■ 抜粋
--------------------

ともあれ、こうしてはじまった凍豆腐の製造は次第に地域に広まり、江戸時代末期には十数の製造業者が生まれたという。
一方、豆腐の製造によって生じた豆腐粕(おから)は田へ投入して肥料として使用したため、数年の間に土地の肥沃度は向上したと伝えられる。


凍豆腐製造の盛衰
凍豆腐製造の発展

酒井彌次右衛門の創業による凍豆腐の製造者はその後年々増加し、明治時代に入ったころには農閑期における副業として定着するようになった。
「多紀郡地誌」によると、明治16年(1883)ごろの産地は今田、佐曾良新田、今田新田を主産地として、本荘、市原、四斗谷、上小野原、下小野原、休場などにおいて製造され、製造数は500荷(1万個をもって1荷とする)、播磨地方、京都、大阪、神戸へ輸出販売すると記されている。
また、明治29年、多紀郡役所刊の「多紀郡治一班」によると、「明治二十八年凍豆腐製造組合創設、組合員数二十四人」と発展し、日清・日露戦争には軍隊の食料としても重宝がられたため、製造業者も増加して活況を呈した。
大正7年(1918)刊の「多紀郡誌」によれば「凍豆腐ㇵ今田村
十八戸、後川村二戸、福住村一戸製造家アリ。今田村凍豆腐原料八分清国(中国)牛荘、二分朝鮮、製品トシテ神戸輸出。神戸ニテハ凍豆腐今田産トシテ販売。」とある。

不況等による衰退
昭和に入って不況がおとずれたことや、冷凍を天然に依存する関係で、天候によっては不凍となり、一夜にして大欠損を招く年もあったことなどから、廃業者が増加した。

--------------------

■ 収集データ
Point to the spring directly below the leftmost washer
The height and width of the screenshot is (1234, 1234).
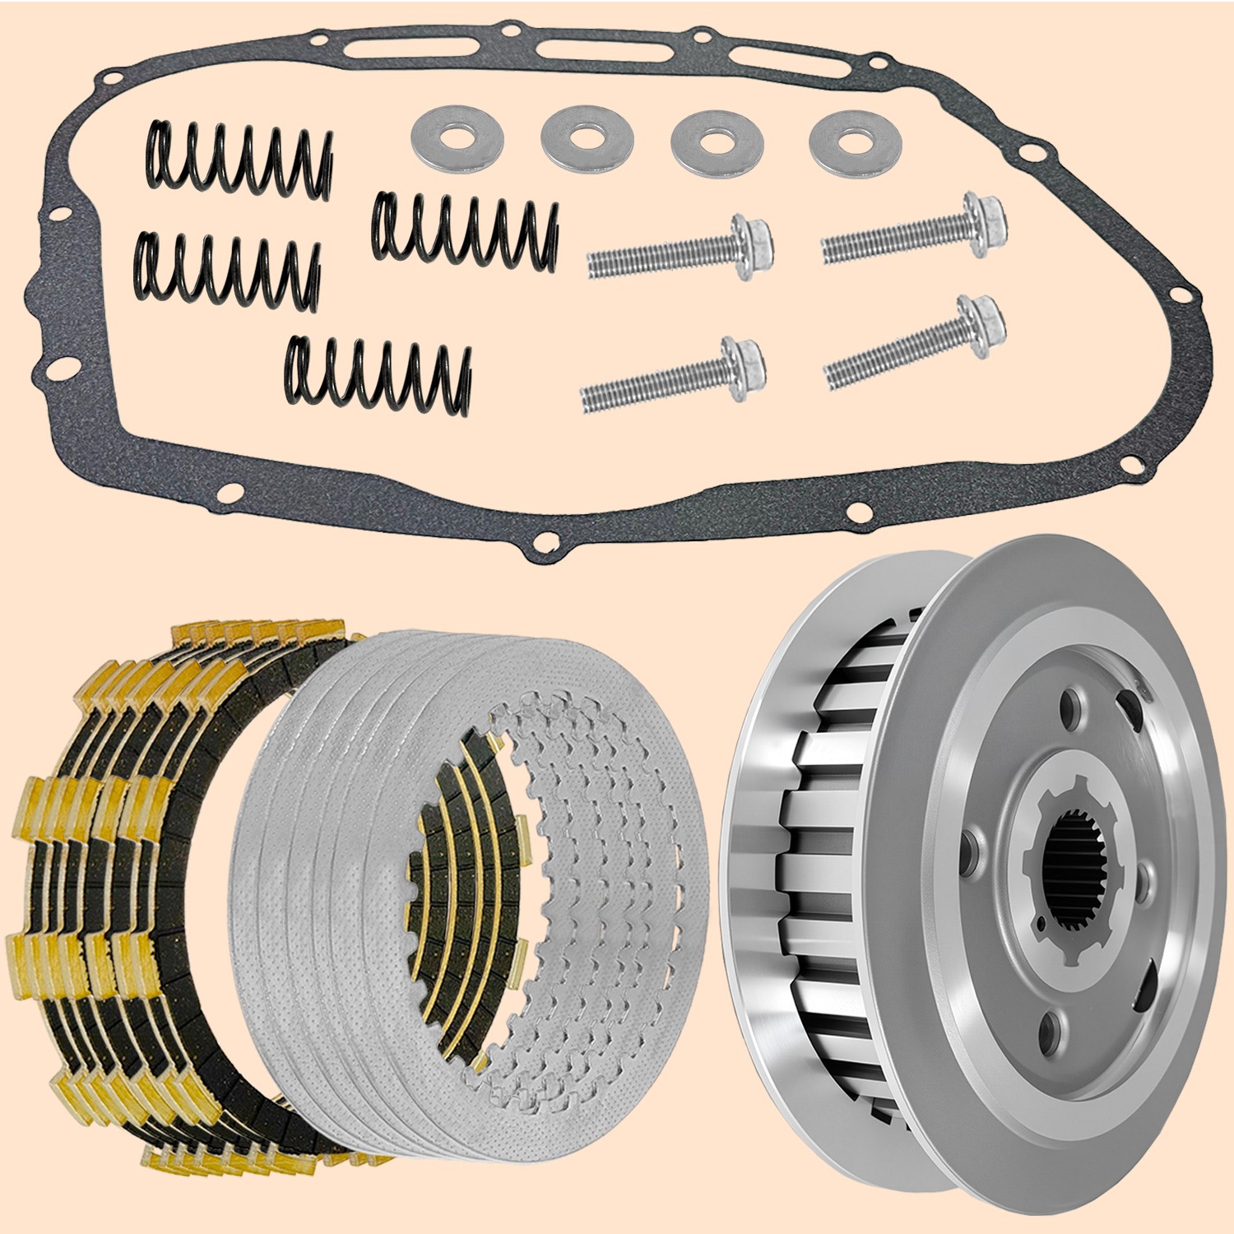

--------------------

■ 作業内容
上に示した凍豆腐製造の歴史についての抜粋を、最初から最後まで一字も変えずに打ち直してください。

■ 解答
ともあれ、こうしてはじまった凍豆腐の製造は次第に地域に広まり、江戸時代末期には十数の製造業者が生まれたという。
一方、豆腐の製造によって生じた豆腐粕(おから)は田へ投入して肥料として使用したため、数年の間に土地の肥沃度は向上したと伝えられる。


凍豆腐製造の盛衰
凍豆腐製造の発展

酒井彌次右衛門の創業による凍豆腐の製造者はその後年々増加し、明治時代に入ったころには農閑期における副業として定着するようになった。
「多紀郡地誌」によると、明治16年(1883)ごろの産地は今田、佐曾良新田、今田新田を主産地として、本荘、市原、四斗谷、上小野原、下小野原、休場などにおいて製造され、製造数は500荷(1万個をもって1荷とする)、播磨地方、京都、大阪、神戸へ輸出販売すると記されている。
また、明治29年、多紀郡役所刊の「多紀郡治一班」によると、「明治二十八年凍豆腐製造組合創設、組合員数二十四人」と発展し、日清・日露戦争には軍隊の食料としても重宝がられたため、製造業者も増加して活況を呈した。
大正7年(1918)刊の「多紀郡誌」によれば「凍豆腐ㇵ今田村
十八戸、後川村二戸、福住村一戸製造家アリ。今田村凍豆腐原料八分清国(中国)牛荘、二分朝鮮、製品トシテ神戸輸出。神戸ニテハ凍豆腐今田産トシテ販売。」とある。

不況等による衰退
昭和に入って不況がおとずれたことや、冷凍を天然に依存する関係で、天候によっては不凍となり、一夜にして大欠損を招く年もあったことなどから、廃業者が増加した。